Мария бросилась опрометью к телефону, а Татьяна Тихоновна присела на табуретку послушать разговор дочери, и ей так стало приятно оттого, что вот сидит на кухне, печет блины, вкусно пахнет кисловатым тестом, горелым маслом, и от сытого дымка, волнистой струйкой поднимавшегося над сковородкой, кружилась голова.
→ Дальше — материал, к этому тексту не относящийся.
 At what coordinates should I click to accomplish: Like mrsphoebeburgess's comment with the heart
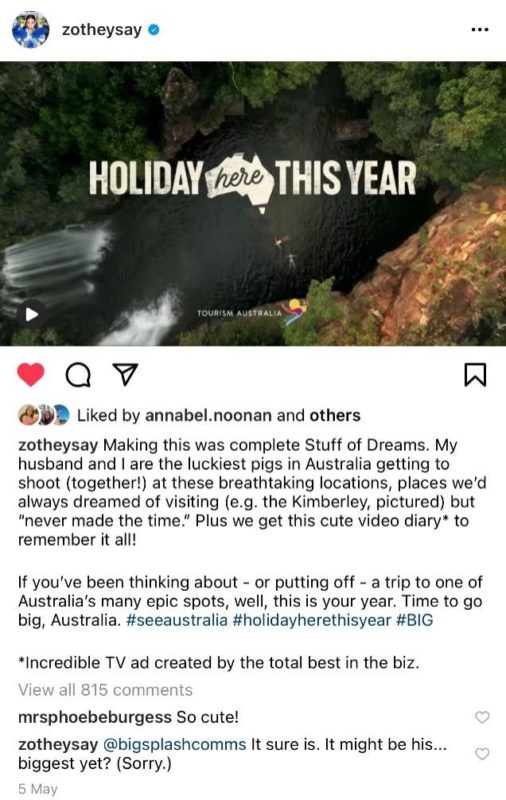(x=482, y=717)
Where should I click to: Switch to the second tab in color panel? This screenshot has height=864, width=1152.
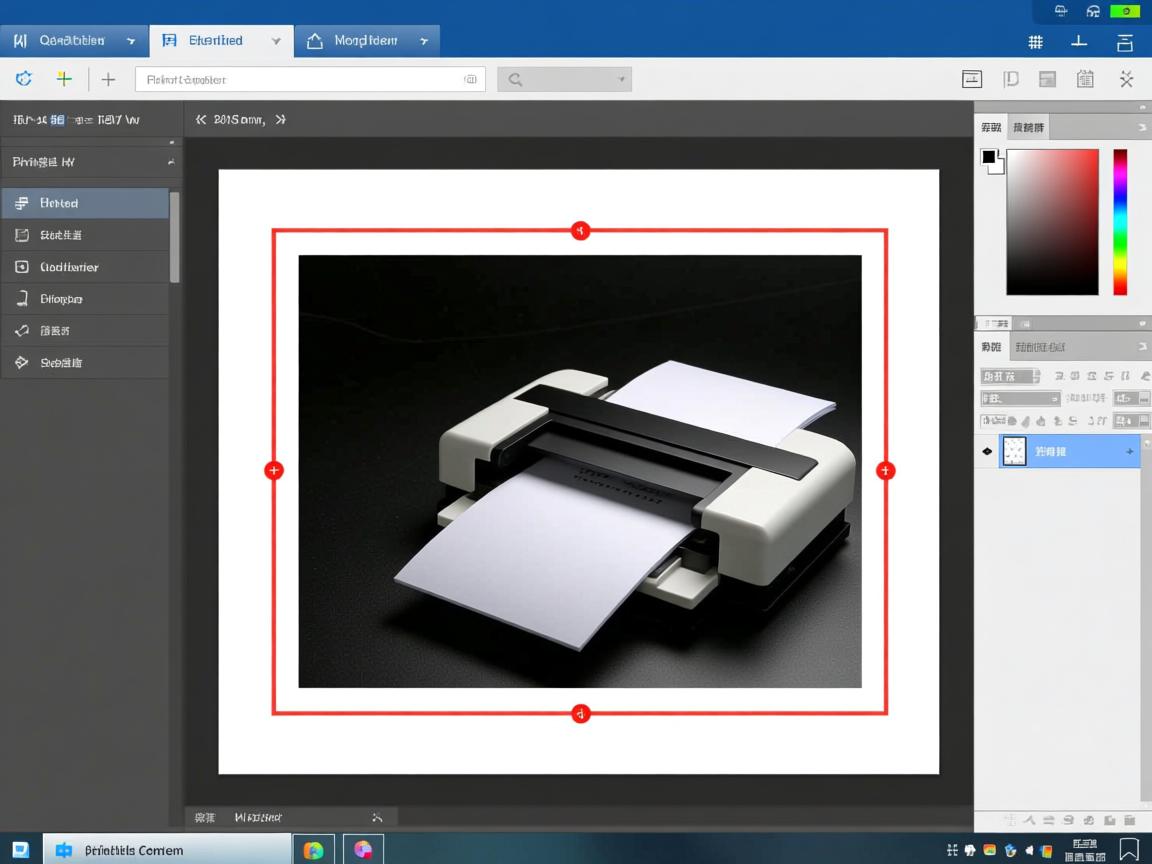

– Да, вас слушаю, – сказала громко Мария, и у Татьяны Тихоновны легко ударило в сердце, словно кто молоточком слегка стукнул. – Наташка, ты? Только говорили: чего нового есть? Давай. Не угадала, говорю. Да ты чего? Не может быть! Слушан, я много знала подлецов, но это же подлец из мерзавцев! Вот негодяй! Где такую дуру нашел?